吃完饭还要继续买一些给男人的礼物,不能厚此薄彼。
“长青,县里的少年一般喜欢什么样的东西?”
因为不太确定这里的男人喜欢什么,林秋儿坐在万福楼点完菜,看小二下去了,这才问长青。
听到这话,长青的脸色更苦了,他犹豫了一下,吞吞吐吐地说,“这个,这个,小的也不知道其他人爱买什么。”他实在不想说,但又被林秋儿的淫威所吓,只能决定少说两句,“少爷的话,喜欢兵器。而小的,喜欢好吃的。”
林秋儿又转向林南夜,“三哥喜欢什么?秋儿买给你。”
林南夜感觉有些尴尬,以往都是小妹找自己撒娇要东西,来了一趟县城,就变成问自己要买什么了。他感觉自己的兄长威严受到了挑战。
“三哥没什么想买的。”
林秋儿却不管他,她上下打量着他身上与县城里的人不一样的穿着,再看看自己的。她身上穿的是顾府给准备的衣服,而三哥和四哥还穿着寨子里的衣服。

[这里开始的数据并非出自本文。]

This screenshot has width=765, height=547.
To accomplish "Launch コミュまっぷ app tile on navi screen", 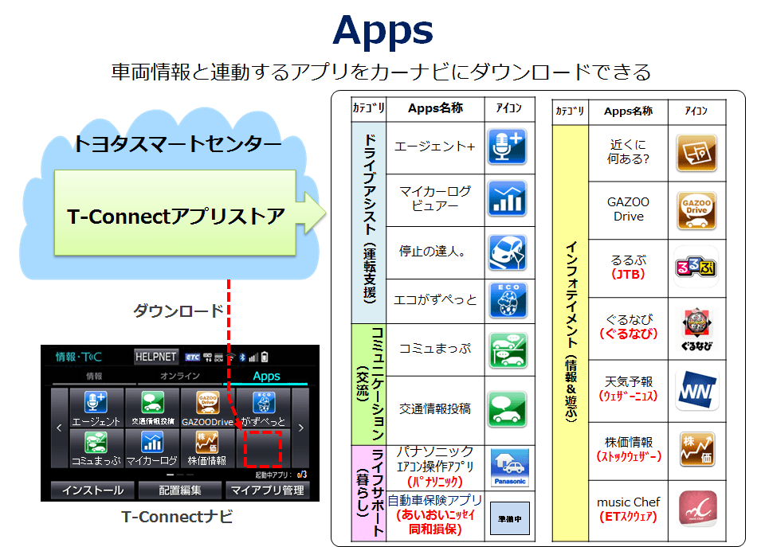I will (96, 448).
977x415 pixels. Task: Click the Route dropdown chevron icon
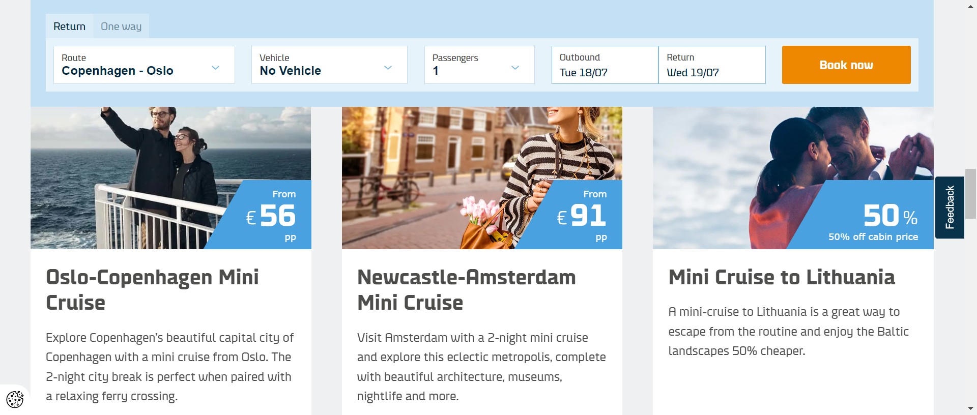[215, 68]
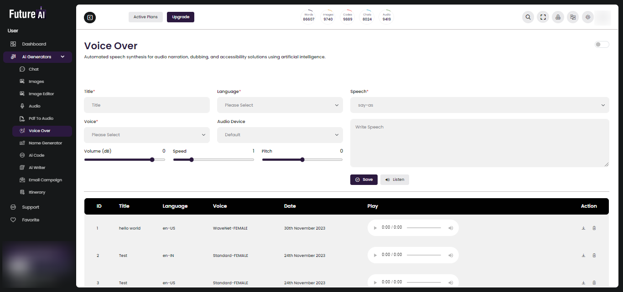623x292 pixels.
Task: Open the Voice selection dropdown
Action: click(146, 135)
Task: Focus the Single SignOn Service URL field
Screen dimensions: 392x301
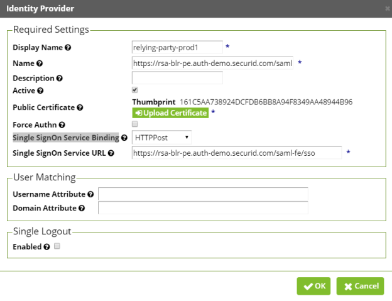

林秋儿心中暗自想:难怪刚才在街上走的时候,街上的行人都在躲着他们两个人走。
“等下找个成衣店,给三哥四哥买几身好看的衣服。”林秋儿说到这,又想起还没回来的林南月,
“四哥怎么还不回来?难道遇到了什么事了吗?”她的眉头紧锁着,脸上流露出担忧的神色。
而此时,被林秋儿挂念的林南月正身处险境。
他的呼吸急促,胸口剧烈起伏,右手紧捂着腹部的伤口,蜷缩在纳兰山脉一处仅能一人容身的狭小山石缝隙中。
鲜血从他手指的缝隙间渗出,滴落在大地上,与山石的褐色形成鲜明的对比。
他的心跳如同在疯狂跳跃的鼓点,似乎下一刻就要从胸膛中跳出来。紧闭着双眼,额头上布满了豆大的汗珠,那是疼痛与紧张的痕迹。
一阵急促的脚步声越来越近,那声音就像宣告死亡的旋律,让林南月的心跳如同雷鸣般疾驰。他紧紧地贴在山石缝隙中,希望自己能从这个危险的境地里逃脱。
一把长剑突然刺入、收回,再刺入。
每一次的刺入,都引起林南月心跳的颤抖,他紧紧地咬住下唇,疼痛让他清醒。
似乎是发现这里并没有他所寻找的人,那脚步声终于慢慢地远离。
林南月松了一口气,但他的神经依然紧绷着。
刚才离开的脚步声突然又迅速地靠近,一个黑衣人闯进了林南月藏身的地方,却看到里面并无人在。
此时的林南月像一只猎豹般,蹲在离黑衣人只有两步距离的矮草丛中,屏住呼吸,等待黑衣人离开。
确认没有人在后,黑衣人又再次转身离开。
林南月又再次换了一个地方藏身。这次他等了许久,黑衣人再也没有反身回来确认。
他这才捂着伤口,迅速离开了。他的每一步都像是在刀尖上行走,事关小命是否能保住,即使再累,他也必须坚持下去。
终于,当他翻过一个山头后,他看到了远处的纳兰寨。
那里的建筑是那么熟悉又温暖,他甚至能看到里面行走的族人。
虽然又累又饿,但林南月不敢在这个地方待久,他担心自己会将危险引到寨子里。
于是他再次开始朝着纳兰山脉外跑。
林南月又坚持着继续跑了一段路,找到一个以前进山打猎时候的落脚点。他忍着痛苦将伤口处理好,扯下身上衣服的下摆,将伤口缠好。休息了一会儿,又从角落处找出一些藏在这边的根植类食物,掰开后里面就露出白色的根茎状内芯。
他饿极了,几口就将东西吃完。吃完后收拾下,他不敢再停留下去,忍着伤痛继续往县城的方向跑。
他必须尽快回到小妹身边,因为此时在他的怀中,躺着一块从忠管家小夫人身上得来的木牌。
而在他离开后,黑衣人又追到了刚才林南月的落脚点。
看到落脚点地上散落一地的根植类表皮,黑衣人气得对着四周挥剑撒了一通气。
那一瞬间,空气似乎都因他的愤怒而颤抖。